The beneficial effects are that: compared with the prior art, the invention has the beneficial effects that: 1. the invention designs a comprehensive control method for the roll of the automatic driving vehicle based on a reinforcement learning algorithm (DDPG), and the roll of the vehicle is controlled in a complex road environment through reinforcement learning, so that the automatic driving vehicle can realize exploratory running of the vehicle under complex road conditions and extreme weather through exploration and utilization methods; 2. and the compensation effect of iterative learning control on the DDPG algorithm is carried out aiming at extreme driving conditions, so that the comprehensive control effect of the vehicle is realized, and the final safe driving of the vehicle is ensured.
Drawings
Fig. 1 is a schematic diagram of a DDPG network architecture;
FIG. 2 is a schematic diagram of integrated control of vehicle roll;
fig. 3 is a flow chart of integrated control based on autonomous vehicle roll.
Detailed Description
The invention is described in further detail below with reference to the accompanying drawings.
The invention provides an automatic driving vehicle roll control method based on DDPG and iterative control, which specifically comprises the following steps:
step 1: laser radar, vision, millimeter wave radar, ultrasonic radar sensor, positioning system and inertial navigation system are installed on an autonomous vehicle.
The invention is oriented to the road condition environment of a cross-sea bridge, and aims to control the vehicle to safely run at a medium-low speed (5-80 KM/H), and realize high-level intellectualization of the vehicle through the control behavior of the vehicle with instantaneous side inclination.

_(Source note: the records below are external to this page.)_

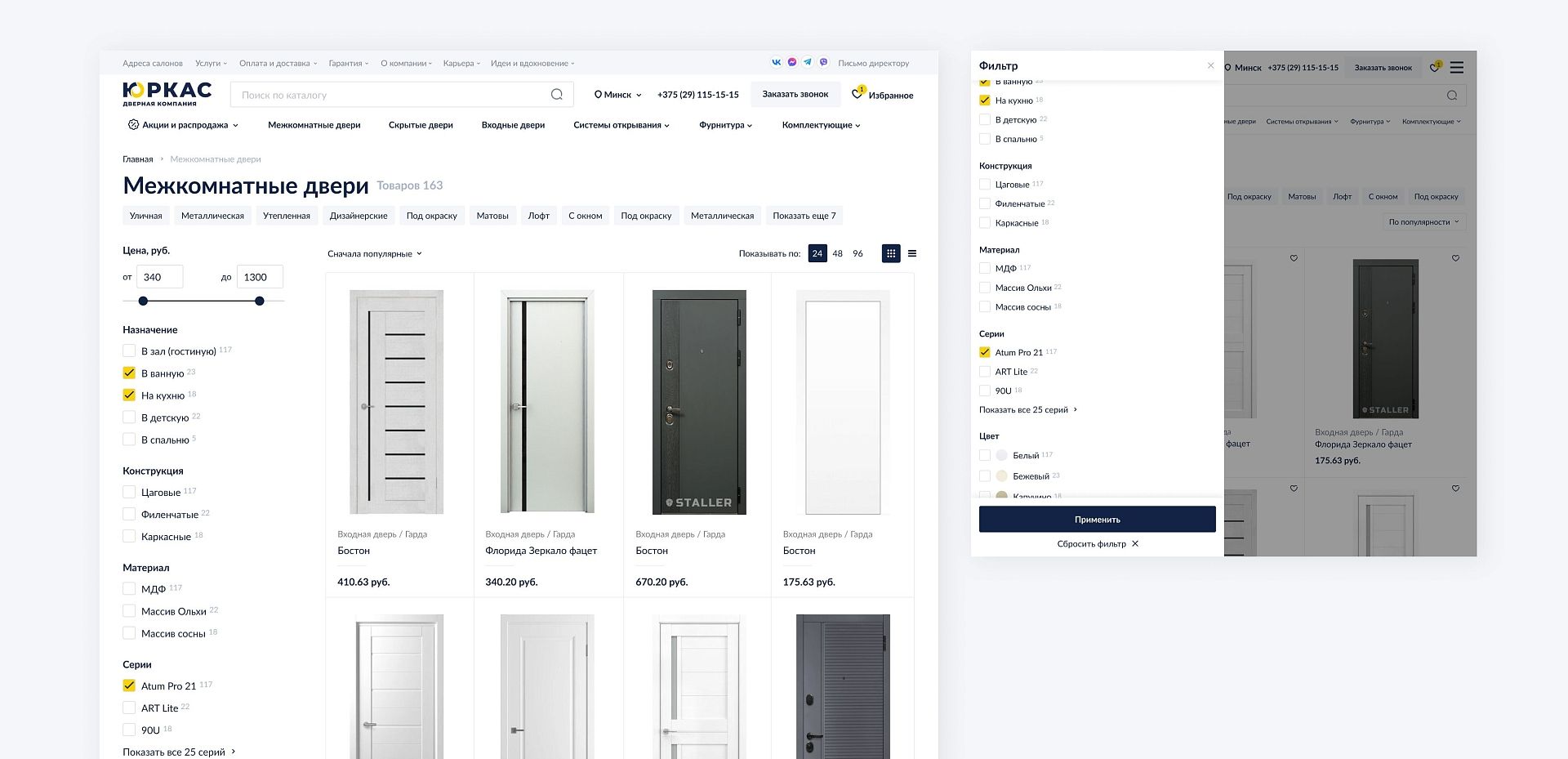Click the right handle of price slider

260,301
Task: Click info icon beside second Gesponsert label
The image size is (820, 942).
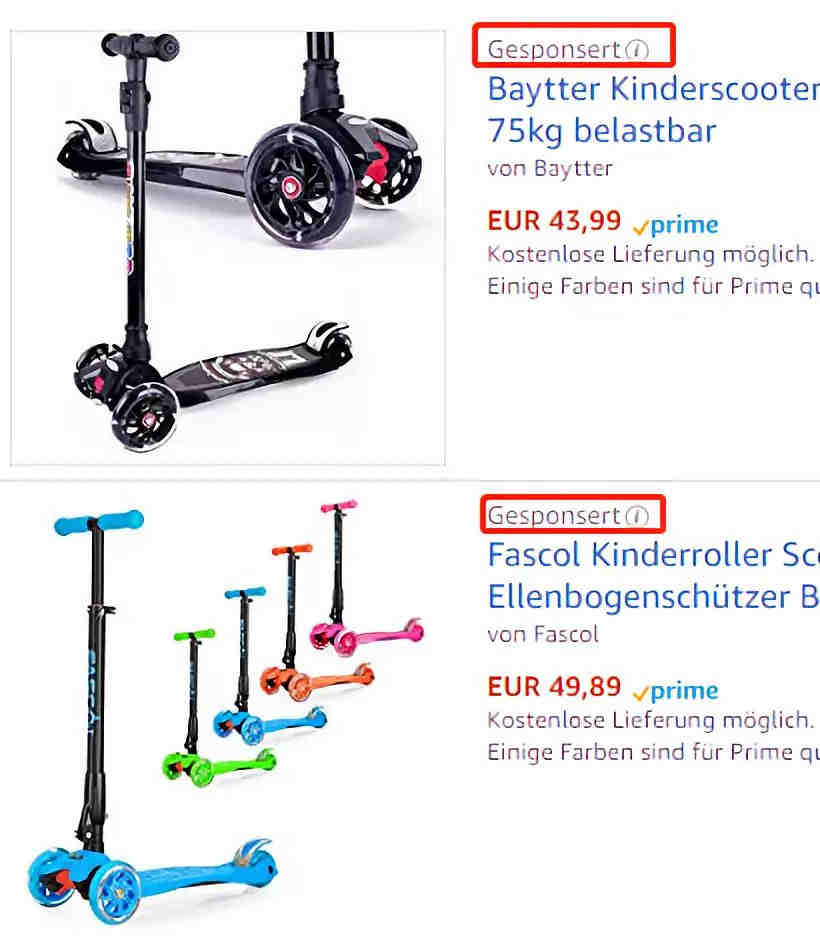Action: click(x=637, y=515)
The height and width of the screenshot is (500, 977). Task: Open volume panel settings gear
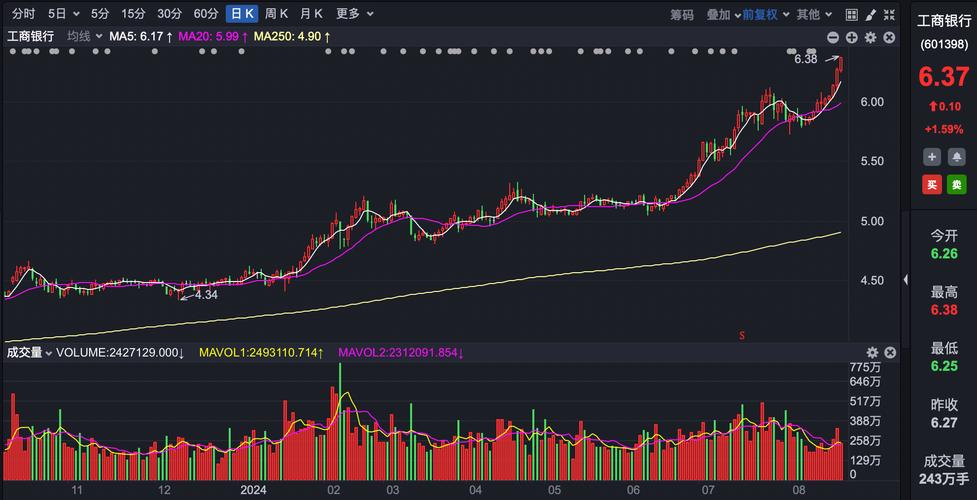pyautogui.click(x=872, y=353)
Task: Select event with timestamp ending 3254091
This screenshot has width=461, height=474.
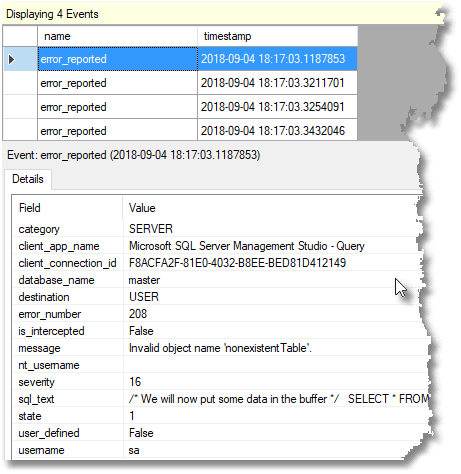Action: 197,107
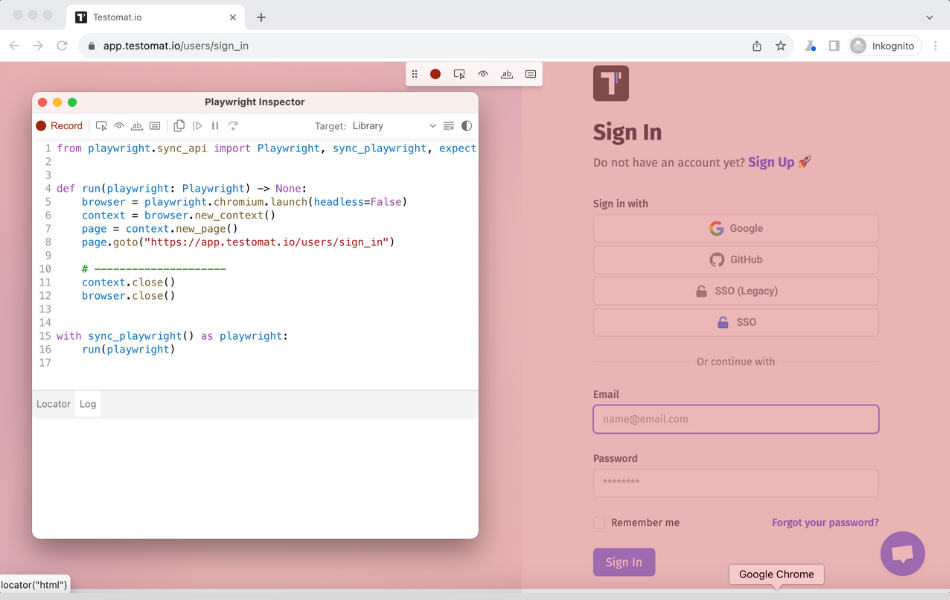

To achieve the above object, the present invention mounts a plurality of several laser radar, machine vision, millimeter wave radar and ultrasonic radar sensors on an autonomous vehicle, and mounts a positioning system, an inertial navigation system (IMU), and the like. The laser radar sensor is used for detecting dynamic and static obstacles on the road, including pedestrians, motorcycles, various vehicles and the like, and can drive a road area; the machine vision sensor is used for sensing lane lines, pedestrians and vehicles and performing positioning and synchronous map creation; the millimeter wave radar sensor is used for detecting the distance between the vehicle and the pedestrian and the distance between the vehicle and the traveling vehicle; the ultrasonic radar is used for detecting the distance between the short-distance vehicles; positioning systems and inertial navigation Systems (IMUs) are used to implement vehicle positioning technology.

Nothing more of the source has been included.